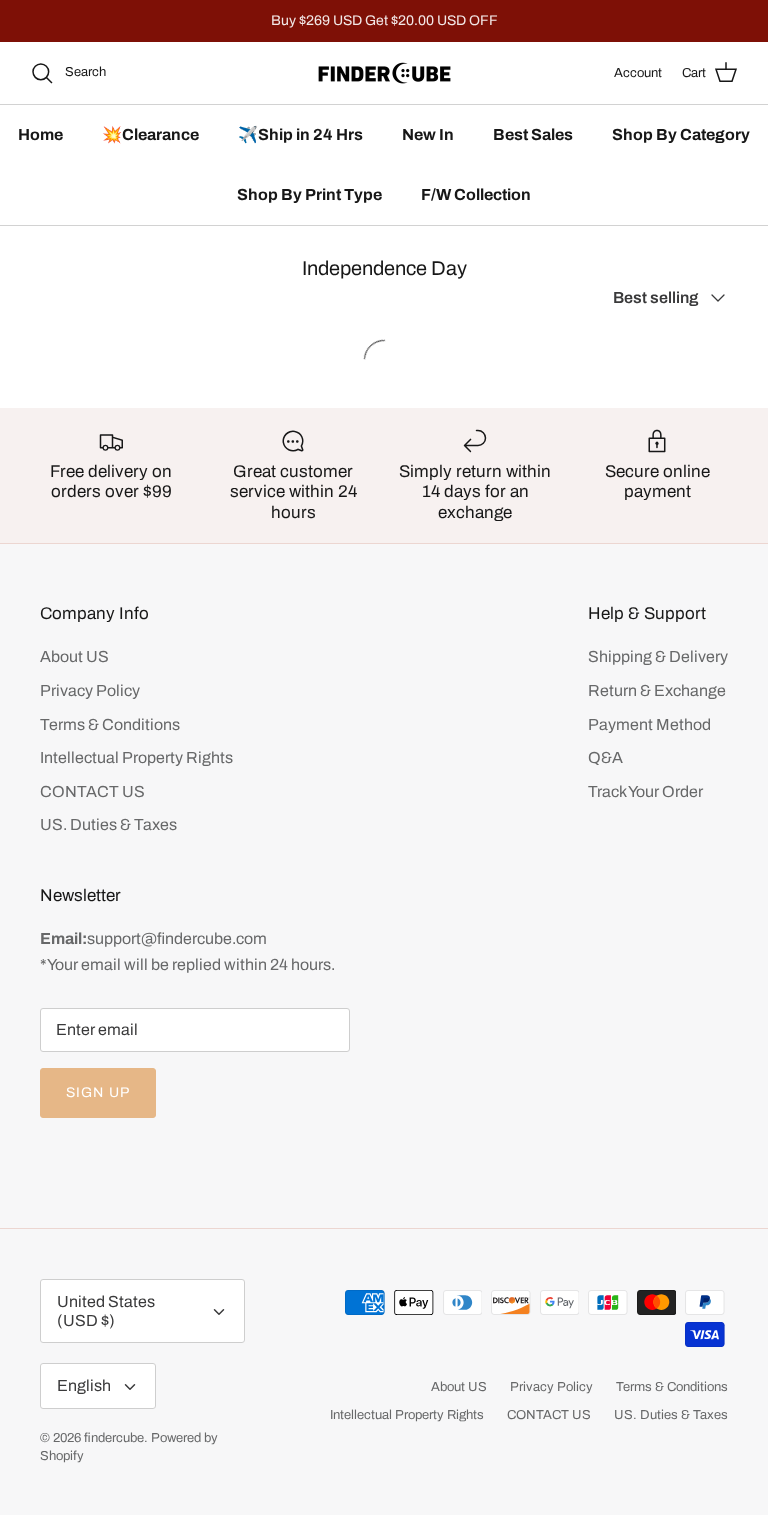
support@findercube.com (177, 938)
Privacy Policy (90, 690)
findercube (114, 1438)
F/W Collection (476, 194)
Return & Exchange (657, 690)
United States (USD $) (106, 1311)
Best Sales (533, 134)
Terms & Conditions (110, 724)
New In (428, 134)
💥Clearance (150, 134)
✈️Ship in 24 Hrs (300, 134)
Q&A (605, 757)
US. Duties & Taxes (108, 824)
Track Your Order (645, 791)
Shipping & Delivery (658, 656)
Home (40, 134)
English (84, 1385)
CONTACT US (92, 791)
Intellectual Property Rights (136, 757)
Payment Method (649, 724)
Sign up (98, 1092)
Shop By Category (681, 134)
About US (74, 656)
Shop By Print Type (309, 194)
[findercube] (384, 73)
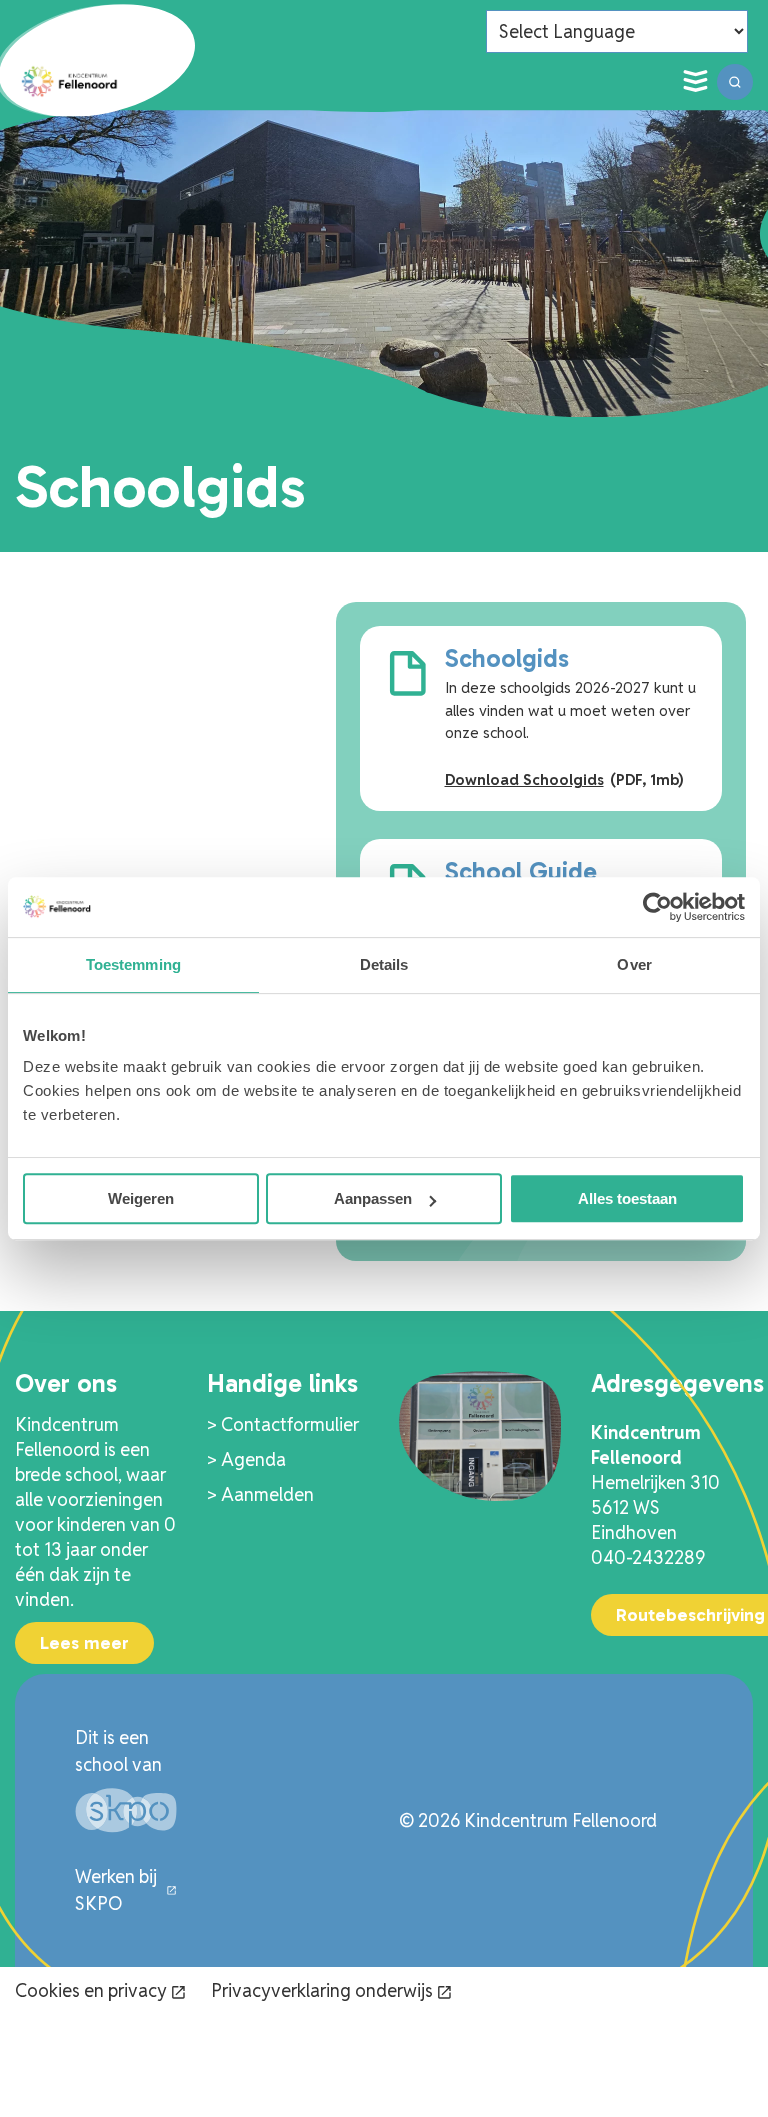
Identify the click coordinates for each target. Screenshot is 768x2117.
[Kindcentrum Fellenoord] (70, 81)
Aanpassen (373, 1198)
___
[Exercise aim]: Restate, word for word and without pictures, the lines from the line containing "Return & Exchange (657, 690)" to the last line of the records above.

[Solved exercise]:
Return & Exchange (657, 690)
United States (USD $) (106, 1311)
Best Sales (533, 134)
Terms & Conditions (110, 724)
New In (428, 134)
💥Clearance (150, 134)
✈️Ship in 24 Hrs (300, 134)
Q&A (605, 757)
US. Duties & Taxes (108, 824)
Track Your Order (645, 791)
Shipping & Delivery (658, 656)
Home (40, 134)
English (84, 1385)
CONTACT US (92, 791)
Intellectual Property Rights (136, 757)
Payment Method (649, 724)
Sign up (98, 1092)
Shop By Category (681, 134)
About US (74, 656)
Shop By Print Type (309, 194)
[findercube] (384, 73)
Identify the click coordinates for each target. Screenshot is 768x2117.
[Kindcentrum Fellenoord] (70, 81)
Aanpassen (373, 1198)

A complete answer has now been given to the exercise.